The Canadian government and the country’s 10 provinces settled a disagreement on how to split the revenues from a proposed federal tax on legalized pot sales. The agreement on the 75-25 tax revenue split came Monday during a meeting between federal Finance Minister Bill Morneau and his provincial counterparts.
The ministers pegged the cost at about $10 a gram. Each gram of marijuana would have a tax of $1 on sales up to $10 and a 10-percent tax on sales worth more than $10. Similarly, this compares roughly to what recreational marijuana dispensaries are offering.
“Our expectation is that, by keeping prices low, we will be able to get rid of the black market. However that will happen over time,” Morneau said.
“It’s important for us to be responsive to the marketplace.”
The federal government initially suggested a 50-50 revenue split. The provinces rejected it on the grounds it was not enough to help cover the extra costs of enforcing the new rules.
But even with the richer cost-sharing agreement, provincial ministers were quick to warn that no level of government will be getting rich from Ottawa’s move to legalize cannabis, due to take effect July 1.
In fact, they all warned that the costs of setting up the system to sell legalized recreational pot will far outweigh the tax revenues. Estimated to be about $400 million a year in the early years. In addition, the federal government said its costs so far at $700 million and municipalities estimate their costs at between $210 million and $335 million a year.
“Our priority is not revenue. It’s not profit. Our priority is to get off the ground and get out of the gate in a smooth transition to a new market where we’ve not been before,” said Cathy Rogers, New Brunswick’s finance minister.
Legalized Pot and The Government
via Huffington Post
Sousa said that Ottawa is attempting to learn the lessons of other jurisdictions where cannabis has already been legalized. Also, to help ensure that investments in policing and public health are made upfront.
“We are investing quite a bit of money in those issues,” Sousa said. “But going forward, we know there is demand for cannabis. Quite a bit.”
He predicted that tax revenues will grow “quite substantively.”
Under the revenue-sharing agreement, which will be in force for two years, the federal share will be capped at $100 million. This means any additional tax revenues will go to the provinces and territories.
What About Tax Evasion?
At their meeting, finance ministers also talked about the need to make changes to crack down on tax evasion measures. Due to the recent Panama Papers and Paradise Papers exposés.
“We know there are some individuals who are moving money overseas to a country avoiding taxation. Above all, to launder money or partake in terrorist financing,” Morneau said.

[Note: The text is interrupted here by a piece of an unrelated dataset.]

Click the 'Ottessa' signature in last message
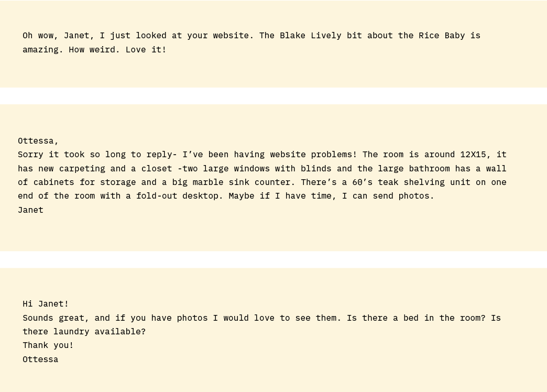The width and height of the screenshot is (547, 392). tap(40, 359)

Finance ministers are in agreement that action is needed to better know the actual owners of companies. “We need to be able to see into companies to know who actually owns those companies,” he said.
Morneau spoke after a two-day meeting with counterparts from the provinces. In addition, Canada’s three sparsely populated northern territories, which also agreed to the revenue split.
Ottawa, which intends to legalize recreational cannabis in July, will retain the remaining 25 percent share to a maximum of $100 million a year. Any balance over and above that limit going to the provinces and territories.